Так безрадостно начался первый по-настоящему весенний день у раздавленного горем и ревностью Николая Стрельцова. А в этот же день, поутру, когда взошло солнце, на суглинистом пригорке, неподалеку от дома, где жил Стрельцов, выбилось из земли первое перышко первой травинки. Острое бледно-зеленое жальце ее пронизало сопревшую ткань невесть откуда занесенного осенью кленового листа и тотчас поникло под непомерной тяжестью свалившейся на него дождевой капли. Но вскоре южный ветер прошелся низом, влажным прахом рассыпался отживший свое кленовый лист, дрогнув, скатилась на землю капля, и тотчас, вся затрепетав, поднялась, выпрямилась травинка – одинокая, жалкая, неприметная на огромной земле, но упорно и жадно тянущаяся к вечному источнику жизни, к солнцу.
Около скирды соломы, где почва еще не отошла от морозов, трактор «ЧТЗ» круто развернулся и, выбрасывая траками левой гусеницы ледяную стружку, перемешанную с жидкой грязью и соломой, ходко пошел к загону. Но в самом начале загона резко осел назад и, с каждым рывком все глубже погружаясь в черную засасывающую жижу, стал. Синий дым окутал корпус трактора, витым полотнищем разостлался по бурой стерне. Мотор заработал на малых оборотах и заглох.
Тракторист шел к вагончику тракторной бригады, с трудом вытаскивая ноги из грязи, на ходу вытирая руки паклей, вполголоса бранясь.
– Я говорил тебе, Иван Степанович, что сегодня начинать не надо, – вот и засадили трактор. Черт его теперь вызволит! Будут копаться до вечера, – раздраженно говорил Стрельцов, пощипывая черные усики, с нескрываемой досадой глядя на красное, налитое лицо директора МТС.
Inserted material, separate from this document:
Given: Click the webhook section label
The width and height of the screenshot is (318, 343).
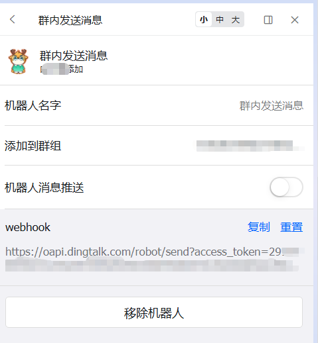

Директор только крякнул от огорчения, но ничего не ответил. Уже подходя к вагончику, он сбоку добродушно покосился на Стрельцова, сказал:
– А ты не расстраивайся. Нечего расстраиваться по пустякам. Не утопнет твой трактор, и никакого лешего с ним не сделается! К вечеру вытянут его ребята, а через денек опять будем пробовать. Спыток не убыток. Когда-нибудь надо же начинать или будем пыли дожидаться? Ты на озимых был?
– Был дней пять назад.
– Ну как?
– Ничего, перезимовали. Внизу, около Голого Лога, частица замокла.
– Много?
– Нет, чепуха, так поменьше двух гектаров, но подсевать придется. Сейчас опять проеду туда, посмотрю. А через день пробовать пахать ты и не думай, Иван Степанович! Знаю, ты человек упрямый, но от этого качества почва скорее не просыхает. Я на твоем месте перебросил бы два гусеничных в колхоз «Заря». Сам знаешь, почва там серопесчаная, пахать смело можно.
Директор испуганно замахал руками:
– А перегон? А пережог горючего? Об этом ты мне лучше не говори! Шутка дело, из-за каких-то двух дней гнать тракторы за двенадцать километров! Да меня за это на бюро райкома живьем скушают! Скажут, что не сумел вовремя расставить силы, недоучел, да мало ли чего еще там не наговорят на мою голову! Нет, о переброске я и слушать не хочу.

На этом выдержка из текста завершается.